Hi,
On Tue, Jul 30, 2013 at 12:35 AM, Karen Coyle <kcoyle(a)kcoyle.net> wrote:
As I said,
what I've found about WP meetups is that people each work on a different
page, but make use of nearby folks for advice, ideas, and company.
+1
I do agree that any kind of meeting has more chance of
success if it has a
theme or project. For Berkeley, the Berkeley-specific pages are in need of
work, so we can easily start there. It would be fun, if we could do it, to
meet with the public library librarian in charge of the history archives.
Sounds fun!
I feel strongly about encouraging non-nerd humanists
to participate in WP,
as well as people of all ages and levels of computer experience. I believe
that this was also the motivation for the development of the WYSIWYG editor:
for some people, wiki markup alone is a deterrent. I would say the same
about IRC, which is a nerd-heavy communications channel.
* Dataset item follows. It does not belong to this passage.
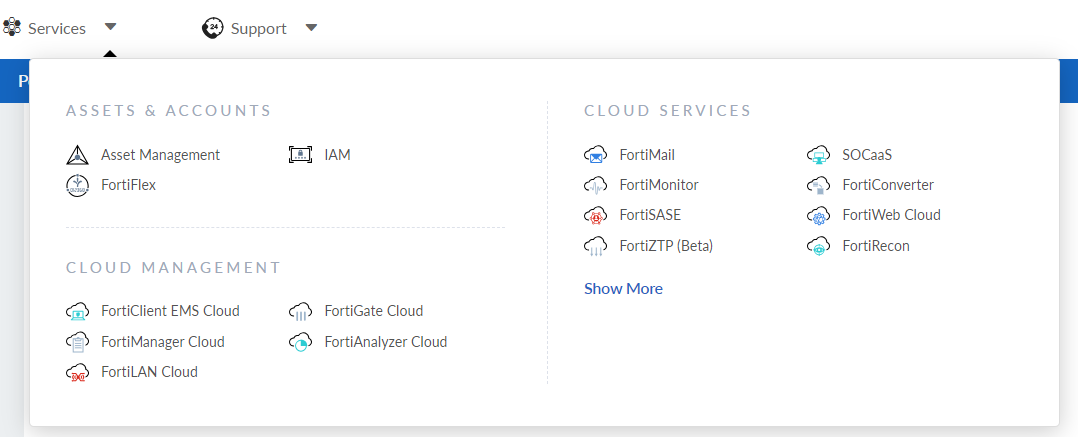Expand the Support dropdown arrow
This screenshot has width=1078, height=437.
(x=311, y=28)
I think IRC's not too scary if there's an appointed meeting time with
people that are guaranteed to be friendly and helpful and there's only
one channel to have to pay attention to. It's easy to make a webchat
link with the fields all pre-filled (e.g. with the channel name. or
even IRC nick)
Unfortunately, Google, being now a key player in the
military-industrial-surveillance community is something I would not
recommend for anyone to join, although current members may wish to meet on a
hangout. It works well for small numbers, but I have never tried to push it
beyond 3-4 participants.
I guess you mean recent NSA shenanigans? I'm still expecting/eager to
hear more details (e.g. the details Google and others have requested
that they be allowed to release) but I think that news doesn't change
much. You should have (IMHO) already been nearly as concerned about
Google 3 months ago as you are today.
I've seen hangouts with dozens of people first hand (and I think at
least 8 active speakers?). I personally think being open to a
substantial number of passive viewers is more important than not using
Google for anything. (but I'm not even sure what the subject is... if
it's really just an editathon/workshop that's different than a meeting
to plan or organize something)
I'm not sure what kind of discussion relating to
Wikipedia would be
appropriate for an online meetup, but maybe others have an idea.
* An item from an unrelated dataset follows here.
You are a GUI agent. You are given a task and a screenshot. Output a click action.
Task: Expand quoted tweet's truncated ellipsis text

I'm not sure either and I like in-person meetings. I was just
responding to the earlier suggestion for online meetings. But not my
region so I'll try to stick mostly to the sidelines.
-Jeremy
P.S. I don't ever hangout (and already wasn't 3 months ago) from the
same Google account I use for anything else. and sometimes I even make
a brand new Google account from scratch for a particular hangout and
then never uses that account again. I think I've only been an active
participant in ~3-4 hangouts ever but I've passively viewed the
livestream of a hangout on air for other hangouts.